Steinfels, who along with his wife, won the 2003 Laetare Medal, noted the scope of the crisis by sharing that from 1950 until 2002 between four and five percent of Catholic clergy sexually abused more than 10,000 youth.
“I have followed and written about the sex abuse story for about three decades, and the one thing I am most certain about is that most of us, myself very much included, know much less about this painful, stomach-churning scandal than we think we know,” he said.
New research from Notre Dame helps fill in some of the gaps in information. In September, the McGrath Institute for Church Life and the Center for Applied Research in the Apostolate released results of a nearly 2,400 person survey of Catholic seminarians and their experience with misconduct. Of those, six percent claimed to have experienced sexual harassment or abuse. The release, which was timed in conjunction with the Forum, also included recommendations from seminarians for preventing and addressing abuse.

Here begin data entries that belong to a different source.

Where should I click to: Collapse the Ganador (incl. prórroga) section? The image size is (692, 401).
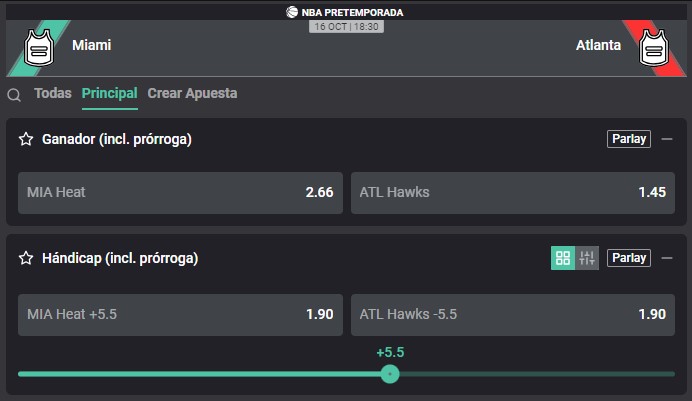click(x=667, y=139)
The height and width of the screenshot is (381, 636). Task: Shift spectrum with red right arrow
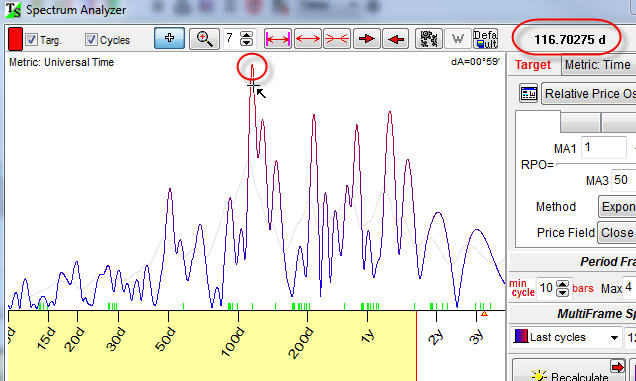(367, 39)
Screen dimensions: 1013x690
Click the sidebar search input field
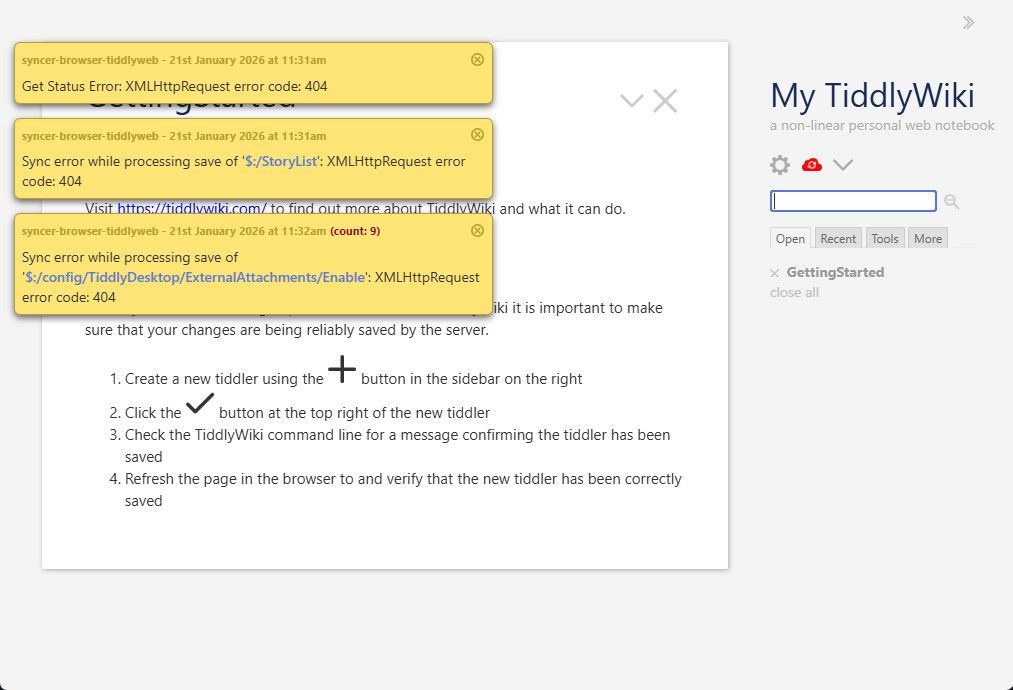pos(853,202)
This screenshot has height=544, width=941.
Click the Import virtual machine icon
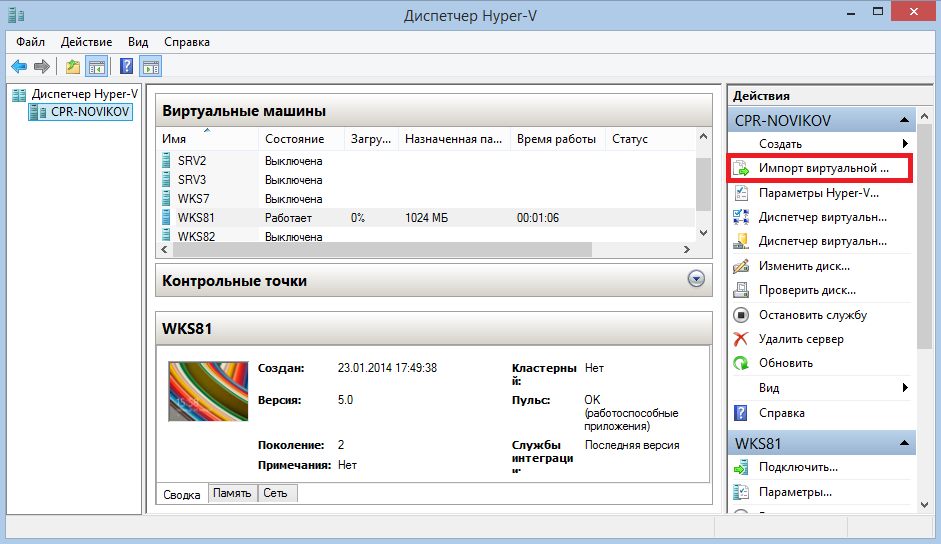click(x=741, y=168)
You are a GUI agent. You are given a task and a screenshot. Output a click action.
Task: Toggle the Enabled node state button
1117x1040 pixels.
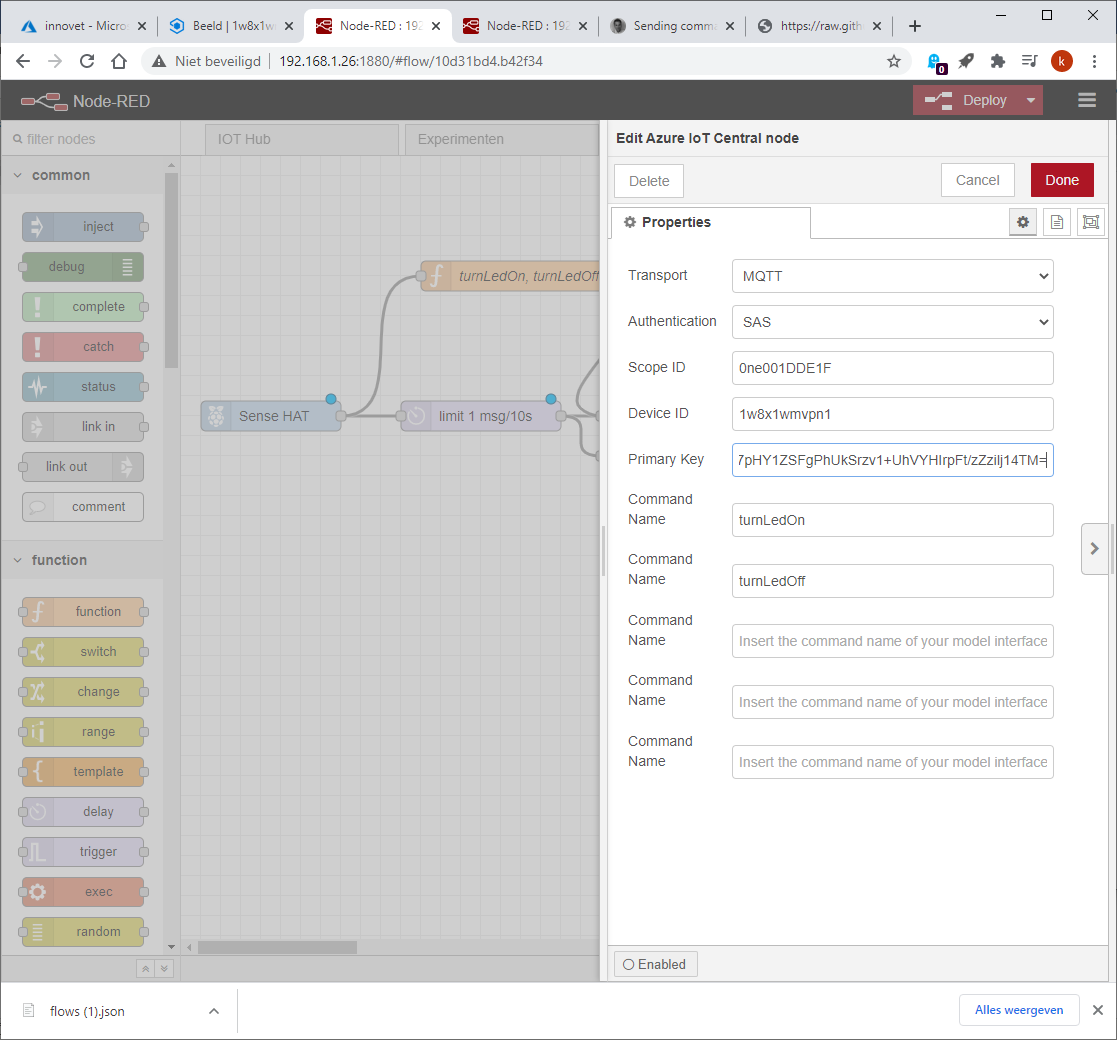pyautogui.click(x=655, y=964)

The Forum also included presentations of the film Doubt, a two-day conference titled, “Called and Co-Responsible: Exploring Co-Responsibility for the Mission of the Church,” an ethnographic exploration of Catholic abuse survivor protests, and a Q&A with Malta Archbishop Charles Scicluna, adjunct secretary of the Vatican’s Congregation for the Doctrine of the Faith, and the leader of the Vatican’s efforts to counter sex abuse.
Archbishop Scicluna said in his opening remarks, “Certainly there are physical and psychological marks, but when its abuse by clergy there is a spiritual dimension.…You meet people who are hurt and who are going through what Jesus experienced on the Cross when he cried, ‘Why have you forsaken me?’”
Father Jenkins has also pledged up to $1 million over the next three years to fund projects tackling issues stemming from the Church sexual abuse crisis.
The Notre Dame Forum began in 2005 and has covered topics ranging from immigration to sustainability to the role of presidential debates.